Description of the task
Check each line of the records below and collect those that include the word "green".

Data records:
====

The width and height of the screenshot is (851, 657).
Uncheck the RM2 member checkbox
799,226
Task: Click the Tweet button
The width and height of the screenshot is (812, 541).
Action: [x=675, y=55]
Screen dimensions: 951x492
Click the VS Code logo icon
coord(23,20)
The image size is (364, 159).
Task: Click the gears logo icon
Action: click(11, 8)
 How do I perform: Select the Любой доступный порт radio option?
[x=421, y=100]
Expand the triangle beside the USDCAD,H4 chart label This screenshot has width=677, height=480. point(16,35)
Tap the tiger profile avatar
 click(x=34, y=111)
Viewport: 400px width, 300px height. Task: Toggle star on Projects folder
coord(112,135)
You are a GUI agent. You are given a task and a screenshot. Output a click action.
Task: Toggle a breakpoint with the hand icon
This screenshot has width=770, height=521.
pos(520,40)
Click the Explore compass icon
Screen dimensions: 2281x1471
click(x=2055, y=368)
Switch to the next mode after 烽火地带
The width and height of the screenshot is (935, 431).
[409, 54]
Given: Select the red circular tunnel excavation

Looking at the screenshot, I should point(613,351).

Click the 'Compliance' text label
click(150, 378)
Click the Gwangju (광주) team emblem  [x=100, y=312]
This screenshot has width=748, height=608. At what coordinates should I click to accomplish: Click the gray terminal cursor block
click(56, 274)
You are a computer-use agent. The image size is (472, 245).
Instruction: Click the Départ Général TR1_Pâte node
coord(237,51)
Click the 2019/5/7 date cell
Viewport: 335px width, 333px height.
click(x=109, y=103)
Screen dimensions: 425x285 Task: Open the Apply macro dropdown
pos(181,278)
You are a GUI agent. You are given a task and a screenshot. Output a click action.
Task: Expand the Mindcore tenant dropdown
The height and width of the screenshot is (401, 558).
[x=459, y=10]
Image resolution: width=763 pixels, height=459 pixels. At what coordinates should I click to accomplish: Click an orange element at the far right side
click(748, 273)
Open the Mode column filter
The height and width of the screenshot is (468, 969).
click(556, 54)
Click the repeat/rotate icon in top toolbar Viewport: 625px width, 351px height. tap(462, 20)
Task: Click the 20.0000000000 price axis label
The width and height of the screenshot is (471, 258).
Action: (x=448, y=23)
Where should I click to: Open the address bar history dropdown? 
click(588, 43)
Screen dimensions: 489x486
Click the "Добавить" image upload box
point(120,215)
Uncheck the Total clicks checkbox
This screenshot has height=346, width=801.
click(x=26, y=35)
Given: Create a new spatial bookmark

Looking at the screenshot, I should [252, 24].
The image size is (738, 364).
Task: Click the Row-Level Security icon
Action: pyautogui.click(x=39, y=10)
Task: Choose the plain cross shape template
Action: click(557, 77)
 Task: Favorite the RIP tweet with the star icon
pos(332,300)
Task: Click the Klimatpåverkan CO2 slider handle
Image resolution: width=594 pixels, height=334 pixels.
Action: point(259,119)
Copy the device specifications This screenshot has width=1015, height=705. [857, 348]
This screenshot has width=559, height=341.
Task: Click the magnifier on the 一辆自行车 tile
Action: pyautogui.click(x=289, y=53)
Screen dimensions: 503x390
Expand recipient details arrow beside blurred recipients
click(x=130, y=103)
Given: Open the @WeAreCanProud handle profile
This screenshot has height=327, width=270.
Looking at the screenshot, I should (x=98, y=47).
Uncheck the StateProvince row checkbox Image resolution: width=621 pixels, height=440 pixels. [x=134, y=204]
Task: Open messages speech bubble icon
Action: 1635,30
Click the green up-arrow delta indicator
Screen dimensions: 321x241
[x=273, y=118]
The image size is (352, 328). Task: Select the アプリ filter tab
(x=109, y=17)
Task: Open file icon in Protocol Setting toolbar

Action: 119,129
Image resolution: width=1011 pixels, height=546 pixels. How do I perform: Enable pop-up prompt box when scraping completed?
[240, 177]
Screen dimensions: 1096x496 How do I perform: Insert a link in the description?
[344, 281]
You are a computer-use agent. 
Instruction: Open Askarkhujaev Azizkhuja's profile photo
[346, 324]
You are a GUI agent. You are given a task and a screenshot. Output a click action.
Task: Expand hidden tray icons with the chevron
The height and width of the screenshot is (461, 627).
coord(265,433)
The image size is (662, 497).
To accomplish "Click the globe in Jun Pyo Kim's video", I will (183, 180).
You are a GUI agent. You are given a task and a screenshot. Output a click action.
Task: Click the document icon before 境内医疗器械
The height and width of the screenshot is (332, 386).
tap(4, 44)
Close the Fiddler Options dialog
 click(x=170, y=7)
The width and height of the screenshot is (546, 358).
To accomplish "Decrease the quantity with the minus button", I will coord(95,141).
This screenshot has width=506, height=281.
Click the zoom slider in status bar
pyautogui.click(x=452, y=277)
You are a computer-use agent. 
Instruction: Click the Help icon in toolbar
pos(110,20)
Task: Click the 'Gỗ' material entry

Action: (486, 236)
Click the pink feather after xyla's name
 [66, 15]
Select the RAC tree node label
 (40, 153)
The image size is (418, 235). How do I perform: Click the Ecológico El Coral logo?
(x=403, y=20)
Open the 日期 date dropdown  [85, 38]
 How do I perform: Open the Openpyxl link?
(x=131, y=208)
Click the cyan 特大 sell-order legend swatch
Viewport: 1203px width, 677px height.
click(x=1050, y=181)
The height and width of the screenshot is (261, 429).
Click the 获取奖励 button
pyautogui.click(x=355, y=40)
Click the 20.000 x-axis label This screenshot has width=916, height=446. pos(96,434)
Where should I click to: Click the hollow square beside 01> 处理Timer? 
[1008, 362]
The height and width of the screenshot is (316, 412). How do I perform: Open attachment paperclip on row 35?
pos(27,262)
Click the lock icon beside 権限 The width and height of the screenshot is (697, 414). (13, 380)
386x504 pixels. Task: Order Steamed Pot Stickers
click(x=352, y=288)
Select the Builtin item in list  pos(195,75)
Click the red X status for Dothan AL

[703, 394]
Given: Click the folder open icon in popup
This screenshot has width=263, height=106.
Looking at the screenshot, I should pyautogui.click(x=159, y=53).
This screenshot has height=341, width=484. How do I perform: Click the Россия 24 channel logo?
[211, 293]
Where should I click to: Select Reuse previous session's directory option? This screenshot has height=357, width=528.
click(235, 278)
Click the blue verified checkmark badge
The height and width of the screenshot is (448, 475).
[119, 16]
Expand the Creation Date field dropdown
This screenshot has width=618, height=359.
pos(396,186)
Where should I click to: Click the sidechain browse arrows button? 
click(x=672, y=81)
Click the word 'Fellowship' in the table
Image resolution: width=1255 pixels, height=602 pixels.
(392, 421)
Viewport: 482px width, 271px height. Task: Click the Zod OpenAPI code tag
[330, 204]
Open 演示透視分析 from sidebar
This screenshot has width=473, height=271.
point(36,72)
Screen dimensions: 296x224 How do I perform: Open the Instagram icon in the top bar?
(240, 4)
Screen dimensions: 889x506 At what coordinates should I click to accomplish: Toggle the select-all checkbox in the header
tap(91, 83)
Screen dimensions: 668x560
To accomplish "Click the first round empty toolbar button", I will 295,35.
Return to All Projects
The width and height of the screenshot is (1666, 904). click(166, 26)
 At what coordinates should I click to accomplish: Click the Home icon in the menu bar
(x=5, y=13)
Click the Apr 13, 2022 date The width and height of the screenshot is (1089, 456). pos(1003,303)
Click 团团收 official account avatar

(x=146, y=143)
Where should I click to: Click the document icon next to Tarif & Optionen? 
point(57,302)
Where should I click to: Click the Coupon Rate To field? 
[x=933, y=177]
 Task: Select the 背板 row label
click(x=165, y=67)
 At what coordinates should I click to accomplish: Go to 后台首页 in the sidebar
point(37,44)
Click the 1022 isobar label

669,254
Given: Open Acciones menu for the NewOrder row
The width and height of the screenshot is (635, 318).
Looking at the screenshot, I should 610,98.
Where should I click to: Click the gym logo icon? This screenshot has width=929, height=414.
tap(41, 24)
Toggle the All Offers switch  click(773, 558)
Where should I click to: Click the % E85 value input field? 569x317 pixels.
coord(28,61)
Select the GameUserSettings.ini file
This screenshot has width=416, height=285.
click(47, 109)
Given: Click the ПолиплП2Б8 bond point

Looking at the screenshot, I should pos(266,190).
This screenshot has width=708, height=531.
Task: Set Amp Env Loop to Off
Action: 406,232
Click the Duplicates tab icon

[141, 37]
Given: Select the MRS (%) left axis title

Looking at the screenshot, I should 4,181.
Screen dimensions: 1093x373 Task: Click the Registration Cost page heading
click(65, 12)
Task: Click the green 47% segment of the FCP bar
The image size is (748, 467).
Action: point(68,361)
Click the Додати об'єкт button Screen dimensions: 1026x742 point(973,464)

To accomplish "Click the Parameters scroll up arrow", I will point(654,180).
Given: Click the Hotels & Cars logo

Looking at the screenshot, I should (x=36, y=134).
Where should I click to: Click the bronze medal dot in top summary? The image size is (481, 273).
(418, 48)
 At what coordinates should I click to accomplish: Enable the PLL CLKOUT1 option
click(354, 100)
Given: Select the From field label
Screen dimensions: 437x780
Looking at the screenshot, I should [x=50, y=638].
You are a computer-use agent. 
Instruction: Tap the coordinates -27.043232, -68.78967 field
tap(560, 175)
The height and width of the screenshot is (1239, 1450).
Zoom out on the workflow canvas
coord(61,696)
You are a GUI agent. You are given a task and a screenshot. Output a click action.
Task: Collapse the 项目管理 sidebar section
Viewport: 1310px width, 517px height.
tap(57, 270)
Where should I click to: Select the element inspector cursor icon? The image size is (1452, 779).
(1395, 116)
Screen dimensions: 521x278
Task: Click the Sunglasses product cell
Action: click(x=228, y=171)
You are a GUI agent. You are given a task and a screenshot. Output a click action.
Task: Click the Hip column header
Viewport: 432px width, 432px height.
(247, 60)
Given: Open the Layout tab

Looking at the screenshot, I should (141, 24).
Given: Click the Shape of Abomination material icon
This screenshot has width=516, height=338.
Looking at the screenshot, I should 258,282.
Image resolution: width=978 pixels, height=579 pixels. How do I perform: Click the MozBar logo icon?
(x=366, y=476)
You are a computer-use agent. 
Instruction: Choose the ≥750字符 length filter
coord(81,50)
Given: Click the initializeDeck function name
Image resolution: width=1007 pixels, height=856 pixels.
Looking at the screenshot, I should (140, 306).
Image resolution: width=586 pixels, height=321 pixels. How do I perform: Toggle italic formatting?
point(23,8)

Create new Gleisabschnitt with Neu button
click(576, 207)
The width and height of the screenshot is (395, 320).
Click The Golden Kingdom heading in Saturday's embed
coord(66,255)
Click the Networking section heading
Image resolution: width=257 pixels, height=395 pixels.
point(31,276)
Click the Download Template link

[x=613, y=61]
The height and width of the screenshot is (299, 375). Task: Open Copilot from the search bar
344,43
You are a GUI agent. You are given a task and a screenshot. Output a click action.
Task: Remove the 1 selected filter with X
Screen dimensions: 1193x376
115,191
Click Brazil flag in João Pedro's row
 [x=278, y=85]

====

Your solution
Click the green up-arrow delta indicator
Task: Click the green 47% segment of the FCP bar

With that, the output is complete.